I brazened it out, in other words, but when Jackie
arrived—later, even, than Jack—I faltered a little. She’d been on her feet since seven that morning, interviewing the guests in the reviewing stands. Strands of confetti had gathered at the back of her head, and she was still trying to scrape ele-phant dung off the bottom of her shoe, but she traveled to the nearest powder room and took off her traveling worsted suit and emerged ten minutes later a proper vision in
gold-webbed Siamese silk with a deep-pleated three-quarter—
length skirt.
I would have commended her for the world to hear, but
somebody else was moving her way. Ethel’s older brother,
George Skakel Junior.
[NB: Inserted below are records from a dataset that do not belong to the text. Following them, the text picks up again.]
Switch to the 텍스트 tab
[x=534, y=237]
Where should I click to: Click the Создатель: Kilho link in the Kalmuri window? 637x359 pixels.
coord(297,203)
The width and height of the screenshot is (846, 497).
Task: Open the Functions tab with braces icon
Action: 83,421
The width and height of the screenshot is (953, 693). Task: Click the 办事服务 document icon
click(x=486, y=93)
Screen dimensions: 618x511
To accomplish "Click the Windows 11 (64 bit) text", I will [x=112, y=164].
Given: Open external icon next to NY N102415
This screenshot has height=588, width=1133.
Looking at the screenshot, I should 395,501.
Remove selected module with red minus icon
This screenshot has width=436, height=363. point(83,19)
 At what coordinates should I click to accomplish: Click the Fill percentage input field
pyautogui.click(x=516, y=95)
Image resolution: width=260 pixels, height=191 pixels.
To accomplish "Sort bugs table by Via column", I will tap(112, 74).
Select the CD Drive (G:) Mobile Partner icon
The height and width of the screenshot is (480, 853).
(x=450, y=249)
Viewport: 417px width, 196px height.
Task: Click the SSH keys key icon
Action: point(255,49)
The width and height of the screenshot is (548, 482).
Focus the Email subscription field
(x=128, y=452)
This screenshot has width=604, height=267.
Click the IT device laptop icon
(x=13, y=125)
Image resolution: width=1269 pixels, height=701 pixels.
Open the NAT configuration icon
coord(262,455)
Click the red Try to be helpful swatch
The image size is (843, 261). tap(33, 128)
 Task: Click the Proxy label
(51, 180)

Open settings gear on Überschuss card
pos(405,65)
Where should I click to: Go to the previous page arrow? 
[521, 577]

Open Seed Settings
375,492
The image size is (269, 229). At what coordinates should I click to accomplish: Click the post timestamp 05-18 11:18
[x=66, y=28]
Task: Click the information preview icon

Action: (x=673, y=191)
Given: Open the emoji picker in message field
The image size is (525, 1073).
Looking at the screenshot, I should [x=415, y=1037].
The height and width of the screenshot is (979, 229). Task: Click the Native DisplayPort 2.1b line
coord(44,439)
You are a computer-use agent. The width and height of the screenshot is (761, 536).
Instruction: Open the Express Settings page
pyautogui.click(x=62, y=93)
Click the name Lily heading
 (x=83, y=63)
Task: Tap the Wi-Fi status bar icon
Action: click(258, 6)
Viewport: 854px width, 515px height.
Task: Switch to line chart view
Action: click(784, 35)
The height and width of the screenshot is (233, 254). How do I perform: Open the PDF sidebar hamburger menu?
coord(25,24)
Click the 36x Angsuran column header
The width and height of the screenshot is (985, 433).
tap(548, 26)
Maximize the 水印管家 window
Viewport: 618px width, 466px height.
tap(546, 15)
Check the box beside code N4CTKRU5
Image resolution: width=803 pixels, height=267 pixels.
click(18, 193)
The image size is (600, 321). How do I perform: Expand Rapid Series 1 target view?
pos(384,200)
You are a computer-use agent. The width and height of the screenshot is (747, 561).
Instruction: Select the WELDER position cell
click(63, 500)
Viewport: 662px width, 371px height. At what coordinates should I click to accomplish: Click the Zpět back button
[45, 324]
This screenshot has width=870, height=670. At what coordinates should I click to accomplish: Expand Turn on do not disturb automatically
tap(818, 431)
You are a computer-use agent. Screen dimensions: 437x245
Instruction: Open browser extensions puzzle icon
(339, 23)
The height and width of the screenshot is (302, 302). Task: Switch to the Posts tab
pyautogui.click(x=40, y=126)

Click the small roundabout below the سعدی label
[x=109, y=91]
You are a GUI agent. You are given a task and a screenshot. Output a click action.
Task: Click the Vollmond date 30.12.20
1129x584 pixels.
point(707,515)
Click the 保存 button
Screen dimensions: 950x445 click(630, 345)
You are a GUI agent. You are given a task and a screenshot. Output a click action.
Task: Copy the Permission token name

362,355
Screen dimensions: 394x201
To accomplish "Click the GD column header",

Who, upon the untimely death of
George Skakel Senior, in a plane crash, became president of Great Lakes Carbon until his own untimely death in a plane crash eleven years later. And who, up to the exact point of his incineration, was the vilest offshoot of the Kennedy tree I’ve ever encountered, and I’ve met every twig. This was the same George who, during his sister’s wedding to Bobby, aimed a kick at my backside that sent me sprawling across
the aisle of St. Mary’s. He found the whole coup de theatre so amusing that, whenever he saw me afterward, he would tell it to me all over again as if I hadn’t experienced it frame by frame.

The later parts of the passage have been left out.